Puis, tout a basculé. La conversation est arrivée sur le sujet des enfants. Il m'a demandé si j'en avais. Je lui ai répondu que j'en ai quatre et presque instinctivement, j'ai précisé qu'ils ont tous le même père. Non pas parce que cela devrait avoir la moindre importance, mais parce que je sais pertinemment ce qui se passe dans leur tête. Une femme avec plusieurs enfants, c'est forcément une femme instable, irresponsable, une hystérique qui sème le chaos dans la vie des hommes avant de se faire abandonner. Cette image grotesque qu'ils se forment immédiatement est à mille lieues de ce que je suis. Je suis une mère aimante, attentionnée, qui protège ses enfants de toute forme de déséquilibre et qui les place toujours en priorité. Mais le simple fait de devoir me justifier pour écarter ce cliché me dégoûte profondément.
Il n'a même pas cherché à masquer son mépris. Je l'ai senti. L'atmosphère a changé, brutale, presque glaciale. Puis il a lâché : tu sais, je suis acteur pornographique. Ça te gêne ?
Je suis restée un instant sidérée. Pas tant par sa profession chacun fait ses choix mais par l'agression implicite de cette déclaration. Ce n'était pas une information partagée dans un esprit de transparence. C'était une provocation, une manière de me rabaisser, de m'objectifier. Comme si, à ses yeux, je ne méritais plus le respect. Comme si, en tant que mère de famille nombreuse, je n'étais plus qu'un objet de dérision.

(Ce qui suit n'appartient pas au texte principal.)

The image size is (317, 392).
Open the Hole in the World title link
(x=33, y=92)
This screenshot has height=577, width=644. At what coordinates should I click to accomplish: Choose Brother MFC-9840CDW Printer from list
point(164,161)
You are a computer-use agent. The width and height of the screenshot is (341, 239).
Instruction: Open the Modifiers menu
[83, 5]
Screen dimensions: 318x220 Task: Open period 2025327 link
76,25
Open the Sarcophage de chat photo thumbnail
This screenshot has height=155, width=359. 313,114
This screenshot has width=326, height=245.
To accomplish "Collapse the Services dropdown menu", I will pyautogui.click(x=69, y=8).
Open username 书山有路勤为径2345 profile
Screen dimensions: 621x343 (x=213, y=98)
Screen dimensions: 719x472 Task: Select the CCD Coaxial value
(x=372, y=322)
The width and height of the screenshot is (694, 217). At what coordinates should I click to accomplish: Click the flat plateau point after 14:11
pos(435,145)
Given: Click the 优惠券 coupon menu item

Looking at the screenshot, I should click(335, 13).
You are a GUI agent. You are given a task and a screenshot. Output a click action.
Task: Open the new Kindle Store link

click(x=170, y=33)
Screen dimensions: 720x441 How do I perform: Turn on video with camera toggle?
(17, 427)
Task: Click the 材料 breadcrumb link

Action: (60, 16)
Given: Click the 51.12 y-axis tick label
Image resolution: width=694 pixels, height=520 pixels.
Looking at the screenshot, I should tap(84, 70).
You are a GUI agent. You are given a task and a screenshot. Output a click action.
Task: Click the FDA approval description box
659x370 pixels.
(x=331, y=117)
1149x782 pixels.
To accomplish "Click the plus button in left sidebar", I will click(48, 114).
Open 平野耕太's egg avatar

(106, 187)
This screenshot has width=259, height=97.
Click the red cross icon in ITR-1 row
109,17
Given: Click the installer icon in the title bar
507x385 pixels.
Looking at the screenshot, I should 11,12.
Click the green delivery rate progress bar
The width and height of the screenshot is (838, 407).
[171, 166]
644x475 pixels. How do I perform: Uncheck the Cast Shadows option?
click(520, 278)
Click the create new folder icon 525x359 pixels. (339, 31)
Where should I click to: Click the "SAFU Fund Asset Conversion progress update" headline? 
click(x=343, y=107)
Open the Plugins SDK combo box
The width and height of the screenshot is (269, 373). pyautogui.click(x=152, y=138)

J'ai répondu calmement que je respectais son choix, mais que ce n'était pas quelque chose avec lequel je serais à l'aise. Je savais déjà que ça ne servait à rien. Ce genre d'homme ne cherche pas à dialoguer. J'ai mis fin à la conversation, simplement, en lui souhaitant une bonne soirée.
Il a tenté de se rattraper. Il m'a dit que c'était une blague, d'un ton léger. Mais ce n'était pas une blague. C'était une insulte déguisée, une tentative de réduire ma valeur en me projetant une image dégradante.
Et c'est là tout le problème. Ce genre de moment, ce n'est pas une simple anecdote. C'est une leçon brutale, une piqûre de rappel constante de la violence ordinaire que tant de femmes doivent affronter. Cette violence, bien qu'invisible aux yeux de beaucoup, nous oblige à construire des murs épais autour de nous, à nous armer de méfiance et de froideur, pour éviter que les coups n'atteignent notre cœur. Il faut être prête, à tout moment, à encaisser le mépris, à détourner les jugements et parfois même à renoncer à nos émotions pour survivre. Mais ce n'est pas juste. Cette insensibilité que nous sommes forcées d'adopter pour nous protéger est une arme à double tranchant, car elle éteint aussi une partie de nous, cette partie vulnérable qui aspire encore à la douceur, au respect et à l'amour.
La désillusion des hommes se joue à peu de choses. Avoir des enfants, un passé, être entreprenante, être libérée de ses chaînes et sortir des sentiers battus suffit à les dégoûter. Nous devons constamment prouver que nous méritons le respect. Nous devons lutter contre des clichés absurdes, alors même que ce respect devrait être notre droit fondamental.
Le plus ironique, c'est que cet homme était lui-même parent. J'ai appris, au détour de l'échange, que son ex-femme l'avait quitté. Ce sont souvent les plus médiocres qui jugent avec la plus grande férocité, comme pour masquer leurs propres échecs. Ces hommes, incapables de remplir leurs propres critères, s'arrogent pourtant le droit d'évaluer et d'objectifier les femmes.
Mais moi, je refuse ce jeu. Je ne leur dois rien. Dommage de l'avoir compris sur le tard, cela m'aurait évité bien des déceptions.